Pensando en ti
El invierno es como una balada triste y rota de Norah Jones, con guitarras afónicas y trompetas desconchadas, incapaces de interpretar la cuaresma que nos enciende el pecho, repleta de almanaques sentimentales y recuerdos incendiarios. El invierno es un suelo de adoquines de agua sucia, espejos rotos de tantas miradas perdidas, una especie de mar muerto donde las ausencias nos asfixian con naufragios desprevenidos. Mirar a esos adoquines en un paseo mañanero de enero es asomarse a los mapas y planos de la melancolía y la tristeza de la que nos saca, exclusivamente, una maceta colgada de una pared encalada del barrio de Santa Cruz que ha teñido sus gitanillas con el rojo de los labios de la primavera.
Hay en enero tanto gris que te derrumba, tantas sombras que te desvelan, tanta oscuridad que nos asusta con el cuarto oscuro, frío y helado, de los juguetes rotos y olvidados. Yo paseo por esas calles solas y desamparadas, sin la música meridional de las partituras de nuestros mejores meses, para temer con Sabina que alguien o algo puedas robarnos nuestro mes de abril.

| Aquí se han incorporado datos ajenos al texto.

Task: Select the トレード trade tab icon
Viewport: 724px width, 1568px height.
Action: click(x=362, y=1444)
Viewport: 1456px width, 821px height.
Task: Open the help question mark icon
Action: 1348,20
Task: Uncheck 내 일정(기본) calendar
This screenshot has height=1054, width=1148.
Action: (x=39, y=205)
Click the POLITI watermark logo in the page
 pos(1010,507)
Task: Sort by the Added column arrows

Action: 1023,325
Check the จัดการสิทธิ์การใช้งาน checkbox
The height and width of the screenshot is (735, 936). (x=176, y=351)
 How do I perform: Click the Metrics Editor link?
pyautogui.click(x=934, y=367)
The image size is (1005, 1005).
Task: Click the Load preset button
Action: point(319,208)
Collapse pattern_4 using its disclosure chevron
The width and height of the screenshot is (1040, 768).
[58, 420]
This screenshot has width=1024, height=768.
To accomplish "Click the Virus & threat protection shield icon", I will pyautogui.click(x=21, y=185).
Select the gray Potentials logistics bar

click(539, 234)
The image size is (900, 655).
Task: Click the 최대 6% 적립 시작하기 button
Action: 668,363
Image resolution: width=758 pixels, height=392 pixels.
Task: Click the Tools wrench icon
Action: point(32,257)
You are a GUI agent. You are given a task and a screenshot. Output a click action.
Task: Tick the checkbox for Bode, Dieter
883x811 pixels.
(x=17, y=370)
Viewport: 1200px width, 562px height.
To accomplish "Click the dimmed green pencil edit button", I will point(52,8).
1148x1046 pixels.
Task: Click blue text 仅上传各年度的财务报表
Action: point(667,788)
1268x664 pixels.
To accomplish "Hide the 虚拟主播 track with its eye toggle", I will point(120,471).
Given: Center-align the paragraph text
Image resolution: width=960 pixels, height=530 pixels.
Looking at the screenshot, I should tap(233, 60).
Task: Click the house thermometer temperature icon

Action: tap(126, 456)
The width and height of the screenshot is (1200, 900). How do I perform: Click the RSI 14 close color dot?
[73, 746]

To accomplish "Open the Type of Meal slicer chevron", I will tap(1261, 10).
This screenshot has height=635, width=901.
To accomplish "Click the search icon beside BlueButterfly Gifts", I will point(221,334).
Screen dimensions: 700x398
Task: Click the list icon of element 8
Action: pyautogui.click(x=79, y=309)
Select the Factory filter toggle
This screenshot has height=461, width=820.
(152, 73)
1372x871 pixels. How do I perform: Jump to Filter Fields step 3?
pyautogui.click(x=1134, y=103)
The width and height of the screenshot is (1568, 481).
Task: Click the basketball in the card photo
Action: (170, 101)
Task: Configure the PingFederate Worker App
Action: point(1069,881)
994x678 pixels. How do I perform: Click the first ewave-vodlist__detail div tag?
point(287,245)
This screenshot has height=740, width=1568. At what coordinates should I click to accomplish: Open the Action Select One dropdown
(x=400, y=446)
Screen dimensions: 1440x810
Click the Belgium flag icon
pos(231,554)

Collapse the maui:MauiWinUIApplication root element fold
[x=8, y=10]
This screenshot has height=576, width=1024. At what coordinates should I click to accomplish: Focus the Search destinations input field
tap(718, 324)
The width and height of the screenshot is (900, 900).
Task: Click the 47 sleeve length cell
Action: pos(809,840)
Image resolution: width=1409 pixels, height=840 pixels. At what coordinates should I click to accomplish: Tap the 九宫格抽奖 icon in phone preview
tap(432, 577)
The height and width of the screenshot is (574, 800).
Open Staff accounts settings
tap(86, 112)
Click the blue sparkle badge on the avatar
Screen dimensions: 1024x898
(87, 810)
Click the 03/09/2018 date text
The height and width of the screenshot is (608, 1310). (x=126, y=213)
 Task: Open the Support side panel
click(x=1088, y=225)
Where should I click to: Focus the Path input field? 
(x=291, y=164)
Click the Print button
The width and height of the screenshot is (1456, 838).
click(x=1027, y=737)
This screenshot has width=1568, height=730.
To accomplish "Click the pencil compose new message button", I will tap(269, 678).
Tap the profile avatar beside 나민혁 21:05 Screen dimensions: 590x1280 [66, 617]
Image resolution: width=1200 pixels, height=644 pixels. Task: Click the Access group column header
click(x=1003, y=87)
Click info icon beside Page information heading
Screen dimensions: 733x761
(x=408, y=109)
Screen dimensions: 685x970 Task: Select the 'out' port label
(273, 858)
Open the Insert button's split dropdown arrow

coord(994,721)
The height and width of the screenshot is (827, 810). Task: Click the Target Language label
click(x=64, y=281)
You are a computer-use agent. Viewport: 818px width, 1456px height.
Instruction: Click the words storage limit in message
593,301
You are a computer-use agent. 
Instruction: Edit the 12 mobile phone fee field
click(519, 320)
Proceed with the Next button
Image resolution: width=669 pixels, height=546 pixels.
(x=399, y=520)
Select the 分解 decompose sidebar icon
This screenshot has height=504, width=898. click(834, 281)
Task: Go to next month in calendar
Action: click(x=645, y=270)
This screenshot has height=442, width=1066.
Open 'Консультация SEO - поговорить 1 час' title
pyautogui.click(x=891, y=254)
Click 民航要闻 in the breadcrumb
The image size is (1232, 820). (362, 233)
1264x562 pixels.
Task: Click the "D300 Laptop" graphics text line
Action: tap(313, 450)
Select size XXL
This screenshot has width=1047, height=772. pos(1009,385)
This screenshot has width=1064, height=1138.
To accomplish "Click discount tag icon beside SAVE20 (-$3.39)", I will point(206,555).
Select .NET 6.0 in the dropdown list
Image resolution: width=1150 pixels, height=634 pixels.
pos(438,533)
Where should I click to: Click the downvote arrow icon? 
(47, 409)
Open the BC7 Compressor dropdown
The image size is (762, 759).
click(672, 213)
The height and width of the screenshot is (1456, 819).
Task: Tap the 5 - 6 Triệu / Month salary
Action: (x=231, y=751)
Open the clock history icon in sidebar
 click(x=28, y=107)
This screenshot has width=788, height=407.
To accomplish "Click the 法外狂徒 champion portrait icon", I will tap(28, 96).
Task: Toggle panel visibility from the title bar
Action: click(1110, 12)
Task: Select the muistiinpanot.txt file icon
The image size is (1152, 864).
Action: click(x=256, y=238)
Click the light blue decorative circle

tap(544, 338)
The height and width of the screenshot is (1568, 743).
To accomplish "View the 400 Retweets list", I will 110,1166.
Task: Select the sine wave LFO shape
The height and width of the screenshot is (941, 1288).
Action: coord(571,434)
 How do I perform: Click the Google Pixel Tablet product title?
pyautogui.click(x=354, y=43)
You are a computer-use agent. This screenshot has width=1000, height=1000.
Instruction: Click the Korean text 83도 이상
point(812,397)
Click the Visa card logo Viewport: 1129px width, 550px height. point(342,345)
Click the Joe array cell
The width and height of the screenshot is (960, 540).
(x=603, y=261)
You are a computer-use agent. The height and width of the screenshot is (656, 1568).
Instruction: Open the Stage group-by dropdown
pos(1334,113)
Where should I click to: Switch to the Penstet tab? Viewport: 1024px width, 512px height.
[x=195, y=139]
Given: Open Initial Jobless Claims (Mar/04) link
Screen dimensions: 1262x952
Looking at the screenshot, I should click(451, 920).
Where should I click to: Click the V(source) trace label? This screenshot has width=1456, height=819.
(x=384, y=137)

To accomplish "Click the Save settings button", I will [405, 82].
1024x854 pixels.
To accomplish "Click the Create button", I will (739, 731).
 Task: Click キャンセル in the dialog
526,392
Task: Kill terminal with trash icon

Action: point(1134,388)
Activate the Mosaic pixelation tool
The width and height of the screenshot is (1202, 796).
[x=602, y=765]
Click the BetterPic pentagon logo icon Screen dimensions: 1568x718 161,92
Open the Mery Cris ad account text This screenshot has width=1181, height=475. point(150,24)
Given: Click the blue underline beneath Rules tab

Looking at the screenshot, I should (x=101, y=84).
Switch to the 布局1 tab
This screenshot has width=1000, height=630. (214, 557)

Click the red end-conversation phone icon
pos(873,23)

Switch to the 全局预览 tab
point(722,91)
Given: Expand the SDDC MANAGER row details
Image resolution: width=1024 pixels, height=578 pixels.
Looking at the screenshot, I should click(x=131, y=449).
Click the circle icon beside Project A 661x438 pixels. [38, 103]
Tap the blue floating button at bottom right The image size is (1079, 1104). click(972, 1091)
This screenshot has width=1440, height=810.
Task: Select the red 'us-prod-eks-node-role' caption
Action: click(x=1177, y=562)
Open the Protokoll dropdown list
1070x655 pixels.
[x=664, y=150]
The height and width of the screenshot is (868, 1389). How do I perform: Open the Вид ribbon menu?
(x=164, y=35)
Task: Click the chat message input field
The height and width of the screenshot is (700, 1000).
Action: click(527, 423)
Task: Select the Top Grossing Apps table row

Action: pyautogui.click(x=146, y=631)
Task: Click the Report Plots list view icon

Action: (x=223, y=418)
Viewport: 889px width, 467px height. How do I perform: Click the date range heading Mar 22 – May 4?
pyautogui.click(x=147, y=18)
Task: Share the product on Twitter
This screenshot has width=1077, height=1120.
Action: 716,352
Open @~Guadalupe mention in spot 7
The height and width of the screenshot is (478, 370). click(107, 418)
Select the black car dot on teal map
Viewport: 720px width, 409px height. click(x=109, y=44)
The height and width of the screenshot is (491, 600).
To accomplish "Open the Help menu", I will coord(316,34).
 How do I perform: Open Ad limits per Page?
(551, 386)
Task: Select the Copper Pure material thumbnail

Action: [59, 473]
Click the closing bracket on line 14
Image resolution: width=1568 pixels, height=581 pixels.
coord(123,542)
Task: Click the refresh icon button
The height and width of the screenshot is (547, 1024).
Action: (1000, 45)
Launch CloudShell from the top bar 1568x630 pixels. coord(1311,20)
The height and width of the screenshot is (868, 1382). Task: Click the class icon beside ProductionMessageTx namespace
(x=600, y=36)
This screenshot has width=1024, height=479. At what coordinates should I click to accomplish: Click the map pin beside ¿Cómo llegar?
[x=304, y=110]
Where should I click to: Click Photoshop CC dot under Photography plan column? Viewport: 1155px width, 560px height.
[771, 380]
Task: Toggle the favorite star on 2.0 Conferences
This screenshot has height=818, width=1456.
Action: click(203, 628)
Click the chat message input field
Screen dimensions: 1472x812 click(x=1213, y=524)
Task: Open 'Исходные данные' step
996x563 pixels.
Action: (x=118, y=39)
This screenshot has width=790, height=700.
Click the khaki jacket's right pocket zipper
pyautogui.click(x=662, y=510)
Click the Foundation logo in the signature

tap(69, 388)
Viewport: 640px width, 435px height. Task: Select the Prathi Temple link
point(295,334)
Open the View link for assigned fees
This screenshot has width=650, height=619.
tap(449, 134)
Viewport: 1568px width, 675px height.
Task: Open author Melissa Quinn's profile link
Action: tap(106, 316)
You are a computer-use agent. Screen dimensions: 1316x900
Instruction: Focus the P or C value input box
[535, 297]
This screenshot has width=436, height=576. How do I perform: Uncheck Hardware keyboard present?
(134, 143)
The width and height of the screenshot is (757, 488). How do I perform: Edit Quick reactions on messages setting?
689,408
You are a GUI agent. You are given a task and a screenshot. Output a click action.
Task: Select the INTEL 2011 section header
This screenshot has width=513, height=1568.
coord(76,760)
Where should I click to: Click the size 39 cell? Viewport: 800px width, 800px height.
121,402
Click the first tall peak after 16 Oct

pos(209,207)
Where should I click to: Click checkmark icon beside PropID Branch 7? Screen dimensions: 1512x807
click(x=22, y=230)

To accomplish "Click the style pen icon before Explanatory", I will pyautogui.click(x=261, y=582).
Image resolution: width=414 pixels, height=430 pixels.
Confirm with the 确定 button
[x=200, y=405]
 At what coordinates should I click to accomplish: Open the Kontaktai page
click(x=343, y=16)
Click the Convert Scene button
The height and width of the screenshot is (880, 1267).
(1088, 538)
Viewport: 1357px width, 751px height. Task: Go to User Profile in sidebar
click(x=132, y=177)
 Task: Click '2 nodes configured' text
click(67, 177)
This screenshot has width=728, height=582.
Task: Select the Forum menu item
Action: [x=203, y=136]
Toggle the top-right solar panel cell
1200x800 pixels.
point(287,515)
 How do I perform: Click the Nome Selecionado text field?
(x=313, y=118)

Febrero es mucho más condescendiente con la lista de espera. Le pone risa blanca a los almendros de Tavira; le saca espejismos de mayo al sol de la mañana y al aire del río; te propone acuerdos ventajosos con las rinconeras de la ciudad para llenarlas de sueños. De sueños inmediatos. Al alcance de la mano.
Ya apenas faltan domingos para que sean de Ramos. Ya apenas quedan martes para que sea el más Dulce del año. Ya apenas quedan noches para que las Esperanzas se alboroten por las calles desde los tronos imperiales de los pedestales que les labró la fe. Ya apenas no es ni apenas. Porque en la bóveda de la memoria retumban los tambores de las bandas y las cornetas que imitan a las golondrinas. Y los escaparates de las cosas, de nuestros asuntos internos, que hace tan solo un mes te parecían de otra galaxia, van tomando tanto sentido en el calendario sentimental de tu corazón. Te paras ante ellos para ver el material con el que están hechos nuestros sueños. Y piensas que sobre el cartón de un capirote y la badana que lo refuerza eres capaz de darle la vuelta al universo en siete días, perderte en el agujero negro e insondable del misterio del ruan para salir, como un héroe galáctico, al nuevo mundo de un espacio eterno y, consecuentemente, sin tiempo, en tan solo siete esplendorosos y magníficos días.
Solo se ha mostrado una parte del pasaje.